WHAT YOU ARE ASKED TO DO:
From the listing below, output only the lines starting at the line that has "The image size is (717, 373)." and ending at the line that has "This screenshot has width=706, height=1568.", exactly as they appear, ends included.

RECORDS FOR THIS EXERCISE:
*** Block opens ***
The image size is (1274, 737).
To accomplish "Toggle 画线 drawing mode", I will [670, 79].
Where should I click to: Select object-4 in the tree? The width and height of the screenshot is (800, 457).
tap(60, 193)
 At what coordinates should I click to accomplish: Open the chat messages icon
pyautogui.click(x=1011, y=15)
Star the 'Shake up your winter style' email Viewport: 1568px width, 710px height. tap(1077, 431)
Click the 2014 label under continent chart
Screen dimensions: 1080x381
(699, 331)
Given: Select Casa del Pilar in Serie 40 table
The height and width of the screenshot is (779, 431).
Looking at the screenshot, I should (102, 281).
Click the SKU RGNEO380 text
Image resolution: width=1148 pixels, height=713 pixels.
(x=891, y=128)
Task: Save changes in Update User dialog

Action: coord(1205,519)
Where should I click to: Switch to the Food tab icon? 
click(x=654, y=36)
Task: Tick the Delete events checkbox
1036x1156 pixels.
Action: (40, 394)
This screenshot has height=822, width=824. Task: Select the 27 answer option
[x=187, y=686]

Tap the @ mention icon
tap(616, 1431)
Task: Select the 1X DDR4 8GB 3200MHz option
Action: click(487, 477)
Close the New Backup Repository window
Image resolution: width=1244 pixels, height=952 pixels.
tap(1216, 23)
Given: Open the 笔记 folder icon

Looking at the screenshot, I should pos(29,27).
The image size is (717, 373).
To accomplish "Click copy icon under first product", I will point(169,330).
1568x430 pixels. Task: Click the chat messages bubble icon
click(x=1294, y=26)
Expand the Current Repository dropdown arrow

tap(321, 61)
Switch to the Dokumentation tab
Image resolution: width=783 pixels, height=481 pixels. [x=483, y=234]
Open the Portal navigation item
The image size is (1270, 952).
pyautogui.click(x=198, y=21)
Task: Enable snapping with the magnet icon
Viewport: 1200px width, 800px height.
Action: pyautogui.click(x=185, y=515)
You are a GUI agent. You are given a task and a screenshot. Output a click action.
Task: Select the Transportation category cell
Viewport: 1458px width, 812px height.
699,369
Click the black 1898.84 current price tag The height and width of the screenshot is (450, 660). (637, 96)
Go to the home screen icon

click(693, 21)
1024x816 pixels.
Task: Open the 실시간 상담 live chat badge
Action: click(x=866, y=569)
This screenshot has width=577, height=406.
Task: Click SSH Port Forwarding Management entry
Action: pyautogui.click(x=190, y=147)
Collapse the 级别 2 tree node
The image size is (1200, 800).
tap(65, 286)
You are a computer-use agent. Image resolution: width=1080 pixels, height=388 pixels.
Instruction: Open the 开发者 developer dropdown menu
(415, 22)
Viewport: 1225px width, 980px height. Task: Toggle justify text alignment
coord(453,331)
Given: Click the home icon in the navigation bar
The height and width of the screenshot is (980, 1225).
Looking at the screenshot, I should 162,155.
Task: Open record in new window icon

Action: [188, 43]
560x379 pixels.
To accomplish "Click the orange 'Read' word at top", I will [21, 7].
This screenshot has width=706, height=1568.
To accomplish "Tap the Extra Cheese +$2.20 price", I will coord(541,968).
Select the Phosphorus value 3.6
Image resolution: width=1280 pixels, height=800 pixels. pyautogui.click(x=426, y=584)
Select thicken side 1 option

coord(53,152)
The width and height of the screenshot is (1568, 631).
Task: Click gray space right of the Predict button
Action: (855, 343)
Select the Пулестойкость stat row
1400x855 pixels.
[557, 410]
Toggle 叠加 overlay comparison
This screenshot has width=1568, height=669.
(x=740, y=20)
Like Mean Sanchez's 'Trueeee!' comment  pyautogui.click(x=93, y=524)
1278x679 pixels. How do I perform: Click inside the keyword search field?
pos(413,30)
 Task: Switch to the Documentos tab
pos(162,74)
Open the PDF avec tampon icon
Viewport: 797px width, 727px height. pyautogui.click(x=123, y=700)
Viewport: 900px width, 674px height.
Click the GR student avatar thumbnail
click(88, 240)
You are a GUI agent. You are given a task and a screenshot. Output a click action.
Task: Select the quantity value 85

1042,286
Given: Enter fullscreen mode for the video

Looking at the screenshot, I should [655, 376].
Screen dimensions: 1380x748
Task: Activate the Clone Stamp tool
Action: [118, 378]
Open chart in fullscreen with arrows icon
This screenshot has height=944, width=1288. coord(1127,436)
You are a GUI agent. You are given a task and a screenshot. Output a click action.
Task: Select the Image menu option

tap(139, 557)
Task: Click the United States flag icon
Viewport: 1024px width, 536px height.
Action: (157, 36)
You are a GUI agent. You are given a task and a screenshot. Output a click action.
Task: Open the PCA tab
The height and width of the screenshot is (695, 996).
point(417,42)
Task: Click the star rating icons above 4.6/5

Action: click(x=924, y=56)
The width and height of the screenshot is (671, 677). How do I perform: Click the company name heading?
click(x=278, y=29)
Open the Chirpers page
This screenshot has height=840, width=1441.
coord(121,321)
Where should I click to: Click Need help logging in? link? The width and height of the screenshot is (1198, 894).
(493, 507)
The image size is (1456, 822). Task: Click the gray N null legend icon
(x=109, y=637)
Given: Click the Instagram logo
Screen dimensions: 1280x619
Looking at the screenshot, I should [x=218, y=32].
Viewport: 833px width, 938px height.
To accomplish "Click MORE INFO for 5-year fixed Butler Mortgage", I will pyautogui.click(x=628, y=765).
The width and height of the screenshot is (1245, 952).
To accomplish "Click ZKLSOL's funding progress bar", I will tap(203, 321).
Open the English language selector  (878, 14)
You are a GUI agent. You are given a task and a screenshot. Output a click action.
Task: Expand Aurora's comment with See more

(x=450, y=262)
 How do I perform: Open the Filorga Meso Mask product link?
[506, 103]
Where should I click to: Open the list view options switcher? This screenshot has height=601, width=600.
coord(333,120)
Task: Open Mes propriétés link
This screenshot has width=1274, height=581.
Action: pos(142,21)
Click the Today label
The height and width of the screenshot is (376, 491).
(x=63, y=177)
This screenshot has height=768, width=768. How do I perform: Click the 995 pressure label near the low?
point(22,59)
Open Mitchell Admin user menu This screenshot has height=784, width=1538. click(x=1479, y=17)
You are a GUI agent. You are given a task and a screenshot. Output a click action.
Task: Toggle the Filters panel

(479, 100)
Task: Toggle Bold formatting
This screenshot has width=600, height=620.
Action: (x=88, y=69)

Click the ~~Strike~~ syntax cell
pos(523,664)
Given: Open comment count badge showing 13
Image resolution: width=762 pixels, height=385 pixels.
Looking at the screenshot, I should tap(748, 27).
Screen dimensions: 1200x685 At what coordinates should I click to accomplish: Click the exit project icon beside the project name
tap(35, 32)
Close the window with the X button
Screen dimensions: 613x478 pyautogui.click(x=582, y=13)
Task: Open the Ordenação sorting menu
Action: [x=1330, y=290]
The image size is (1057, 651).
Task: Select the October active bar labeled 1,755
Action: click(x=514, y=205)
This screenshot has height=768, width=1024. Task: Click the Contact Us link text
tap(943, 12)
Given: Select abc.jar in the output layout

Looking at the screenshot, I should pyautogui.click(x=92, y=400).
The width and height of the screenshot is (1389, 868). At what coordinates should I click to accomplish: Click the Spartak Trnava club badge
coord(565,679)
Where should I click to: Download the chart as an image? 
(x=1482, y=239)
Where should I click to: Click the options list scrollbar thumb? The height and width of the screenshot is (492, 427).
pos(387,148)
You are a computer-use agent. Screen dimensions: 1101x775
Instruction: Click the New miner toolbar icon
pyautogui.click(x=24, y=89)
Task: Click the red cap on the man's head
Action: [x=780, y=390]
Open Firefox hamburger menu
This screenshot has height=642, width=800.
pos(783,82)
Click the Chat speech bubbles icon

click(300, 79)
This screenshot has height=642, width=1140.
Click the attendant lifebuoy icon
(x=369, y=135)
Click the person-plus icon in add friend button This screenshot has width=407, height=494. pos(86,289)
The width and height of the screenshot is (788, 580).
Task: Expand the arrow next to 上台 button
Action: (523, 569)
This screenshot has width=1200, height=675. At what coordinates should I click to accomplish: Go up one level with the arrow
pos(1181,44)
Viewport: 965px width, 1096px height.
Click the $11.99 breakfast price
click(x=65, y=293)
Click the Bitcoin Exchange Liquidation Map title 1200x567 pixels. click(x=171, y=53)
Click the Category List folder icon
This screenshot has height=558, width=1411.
*** Block closes ***
WRITTEN SOLUTION:
The image size is (717, 373).
To accomplish "Click copy icon under first product", I will point(169,330).
1568x430 pixels. Task: Click the chat messages bubble icon
click(x=1294, y=26)
Expand the Current Repository dropdown arrow

tap(321, 61)
Switch to the Dokumentation tab
Image resolution: width=783 pixels, height=481 pixels. [x=483, y=234]
Open the Portal navigation item
The image size is (1270, 952).
pyautogui.click(x=198, y=21)
Task: Enable snapping with the magnet icon
Viewport: 1200px width, 800px height.
Action: pyautogui.click(x=185, y=515)
You are a GUI agent. You are given a task and a screenshot. Output a click action.
Task: Select the Transportation category cell
Viewport: 1458px width, 812px height.
699,369
Click the black 1898.84 current price tag The height and width of the screenshot is (450, 660). (637, 96)
Go to the home screen icon

click(693, 21)
1024x816 pixels.
Task: Open the 실시간 상담 live chat badge
Action: click(x=866, y=569)
This screenshot has width=577, height=406.
Task: Click SSH Port Forwarding Management entry
Action: pyautogui.click(x=190, y=147)
Collapse the 级别 2 tree node
The image size is (1200, 800).
tap(65, 286)
You are a computer-use agent. Image resolution: width=1080 pixels, height=388 pixels.
Instruction: Open the 开发者 developer dropdown menu
(415, 22)
Viewport: 1225px width, 980px height. Task: Toggle justify text alignment
coord(453,331)
Given: Click the home icon in the navigation bar
The height and width of the screenshot is (980, 1225).
Looking at the screenshot, I should 162,155.
Task: Open record in new window icon

Action: [188, 43]
560x379 pixels.
To accomplish "Click the orange 'Read' word at top", I will [21, 7].
This screenshot has width=706, height=1568.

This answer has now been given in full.